Not surprisingly in view of recent data breaches and media scandals, the ICO will focus on violations involving highly sensitive information, affecting large groups of people, or affecting vulnerable people. It will target repeat, wilful and serious miscreants. It will take into account the steps taken by the business to mitigate harm and the manner in which the violation came to its notice.

It will take particular interest in breaches involving novel issues and technologies and a high degree of intrusion – pay attention to those Data Protection Impact Assessments!

Policy objectives

The aims to be proactive in identifying and mitigating emerging risks "arising from technological and societal change" – think AI and (again) targeted content on social media platforms.

The areas the ICO has "actively identified" as raising potential risks to individuals, and where it will take "proactive action" to study and head off risks in the next year, are listed below. The ICO will concentrate resources accordingly.

  • Large scale data and cyber security breaches involving financial or sensitive information
  • AI, big data and automated decision making
  • Web and cross device tracking for marketing (including for political purposes).
  • Privacy impacts for children (including Internet of Things connected toys and social media/marketing apps aimed at children)
  • Facial recognition technology applications
  • Credit reference agencies and data broking
  • Use and sharing of law enforcement data, including intelligence systems
  • Right to be forgotten/erasure applications.

In practice?

The ICO is currently consulting with industry in relation to the Adtech and the electronic advertising ecosystem which, it has indicated, raises serious privacy concerns.

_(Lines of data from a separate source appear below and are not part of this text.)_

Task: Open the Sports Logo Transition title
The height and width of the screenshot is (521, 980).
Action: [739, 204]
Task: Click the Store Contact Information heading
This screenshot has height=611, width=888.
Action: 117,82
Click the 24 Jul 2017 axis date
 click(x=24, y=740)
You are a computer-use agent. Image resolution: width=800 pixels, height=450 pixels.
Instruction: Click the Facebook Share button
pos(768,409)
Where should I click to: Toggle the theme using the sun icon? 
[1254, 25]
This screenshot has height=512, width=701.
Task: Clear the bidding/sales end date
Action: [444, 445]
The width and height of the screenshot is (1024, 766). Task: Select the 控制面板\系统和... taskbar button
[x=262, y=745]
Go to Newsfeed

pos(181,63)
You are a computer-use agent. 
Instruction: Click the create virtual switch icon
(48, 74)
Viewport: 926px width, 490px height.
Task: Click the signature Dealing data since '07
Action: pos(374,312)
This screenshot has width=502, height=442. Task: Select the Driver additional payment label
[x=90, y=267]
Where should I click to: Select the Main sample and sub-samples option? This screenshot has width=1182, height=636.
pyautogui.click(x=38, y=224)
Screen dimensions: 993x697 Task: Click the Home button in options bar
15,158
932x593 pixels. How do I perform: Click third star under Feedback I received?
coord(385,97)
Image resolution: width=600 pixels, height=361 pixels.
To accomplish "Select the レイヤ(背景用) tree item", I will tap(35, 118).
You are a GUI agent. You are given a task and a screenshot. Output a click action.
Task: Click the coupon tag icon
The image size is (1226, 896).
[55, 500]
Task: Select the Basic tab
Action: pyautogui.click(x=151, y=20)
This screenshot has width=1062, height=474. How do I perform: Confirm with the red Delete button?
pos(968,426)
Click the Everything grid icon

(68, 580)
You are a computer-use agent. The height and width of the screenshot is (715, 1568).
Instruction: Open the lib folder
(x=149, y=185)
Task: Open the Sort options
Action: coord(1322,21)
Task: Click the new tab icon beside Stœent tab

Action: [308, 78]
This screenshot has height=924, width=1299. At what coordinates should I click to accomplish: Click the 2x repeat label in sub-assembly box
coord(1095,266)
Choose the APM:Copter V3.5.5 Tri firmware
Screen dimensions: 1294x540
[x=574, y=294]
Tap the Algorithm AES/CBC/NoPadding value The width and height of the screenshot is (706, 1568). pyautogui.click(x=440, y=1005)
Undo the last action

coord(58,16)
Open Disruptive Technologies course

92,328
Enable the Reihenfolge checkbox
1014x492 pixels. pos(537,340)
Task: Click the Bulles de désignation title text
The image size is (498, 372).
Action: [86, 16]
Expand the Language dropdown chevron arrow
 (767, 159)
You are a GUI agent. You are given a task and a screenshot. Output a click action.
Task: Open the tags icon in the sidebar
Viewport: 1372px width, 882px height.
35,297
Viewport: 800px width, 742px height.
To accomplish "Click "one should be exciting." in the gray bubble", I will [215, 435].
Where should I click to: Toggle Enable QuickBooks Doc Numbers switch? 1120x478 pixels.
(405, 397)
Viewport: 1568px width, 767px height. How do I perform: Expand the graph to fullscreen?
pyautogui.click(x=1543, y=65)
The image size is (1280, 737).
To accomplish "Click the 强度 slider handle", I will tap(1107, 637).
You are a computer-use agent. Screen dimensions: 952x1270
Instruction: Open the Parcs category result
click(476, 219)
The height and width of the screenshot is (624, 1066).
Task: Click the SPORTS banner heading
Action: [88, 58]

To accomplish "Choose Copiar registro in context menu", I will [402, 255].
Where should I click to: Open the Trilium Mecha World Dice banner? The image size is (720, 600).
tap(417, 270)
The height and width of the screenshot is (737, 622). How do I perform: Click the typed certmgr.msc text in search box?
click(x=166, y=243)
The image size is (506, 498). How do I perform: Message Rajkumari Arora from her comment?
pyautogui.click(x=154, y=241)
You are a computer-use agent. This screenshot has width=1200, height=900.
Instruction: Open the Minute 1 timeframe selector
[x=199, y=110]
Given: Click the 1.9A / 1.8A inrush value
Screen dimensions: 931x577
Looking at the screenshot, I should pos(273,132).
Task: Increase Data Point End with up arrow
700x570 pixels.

Our review of recent ICO decisions, and public press releases and statements, as well as our experience in dealing with the ICO, suggests that there are three broad areas where the ICO is particularly reactive and responsive to risk.

Nuisance marketing

The ICO publishes data quarterly, highlighting the volume of data subject complaints it has received. The volume of complaints drives some ICO enforcement priorities. During 2018, there was a significant focus on nuisance telephone marketing, and this remains an area of focus. The ICO receives between 3,500 and 4,500 complaints each month about nuisance telephone marketing (including live calls and robo-calls).

Marketing calls, emails, texts and faxes are governed in the UK by the Privacy and Electronic Communications Regulations (PECR), which implement the e-Privacy Directive in the UK. Until these laws are replaced by the anticipated European e-Privacy Regulation, breaches attract maximum penalty of £500,000, lower than breaches of the GDPR. Expect fines to increase when the new regulation is introduced.

While the ICO has not identified nuisance marketing as a regulatory priority, we expect it will continue to be a key area, because of the volume of complaints by individuals. Not say, these can be low-hanging fruit. The ICO's enforcement strategy also includes disrupting the ability of individuals to set up companies or act as company officers, when they are associated with companies that knowingly breach PECR.

By contrast, the ICO has not been active in enforcing the cookie rules under PECR, as it has typically received fewer than one hundred complaints a month on this topic.

Breaches

The ICO also publishes statistics on the number of breach notifications it has received. Before the GDPR, the ICO received around 700 notifications each quarter. By contrast in Q2 2018/19 (the most recent release) the ICO received notifications of 4,056 data security incidents.

The overwhelming majority of these notifications relate to disclosure of data. As said above, data breaches remain a key focus of action. Most recent fines, for personal data breaches, relate to breaches before the GDPR; however, on at least two occasions the ICO issued its then maximum fine of £500,000.

In our experience the ICO seems to triage data breach notifications and the response will depend on the perceived severity

Data subject rights

The ICO does not routinely publish statistics on the number of complaints about the exercise of data subject rights. However, in 2016, it noted that almost half of complaints received related to subject access requests and the difficulties people have accessing their information.

There is a particular risk that if several complaints are made about similar issues, the ICO will investigate the policies and procedures in place.

Brexit

The ICO has provided guidance on the situation following Brexit. If the Withdrawal Agreement is accepted by the UK Parliament then the GDPR will continue to apply in the UK during the transition period (for how long will this be relevant?!). If a no-deal Brexit occurs:

  • The EEA is considered adequate so data flows from the UK to the EEA can continue.
  • Legacy safeguards such as standard contractual clauses will continue to be valid. These were issued by the European Commission and the ICO anticipates preparing updated UK standard contractual clauses.
  • The US-EU Privacy Shield is still a valid safeguard for data transfers providing the US entity updates the privacy policy to include the language specified by the US Department of Commerce.

The Information Commissioner has made interventions on the need for strong international cooperation and collaboration, given that global data flows produce shared issues in multiple jurisdictions.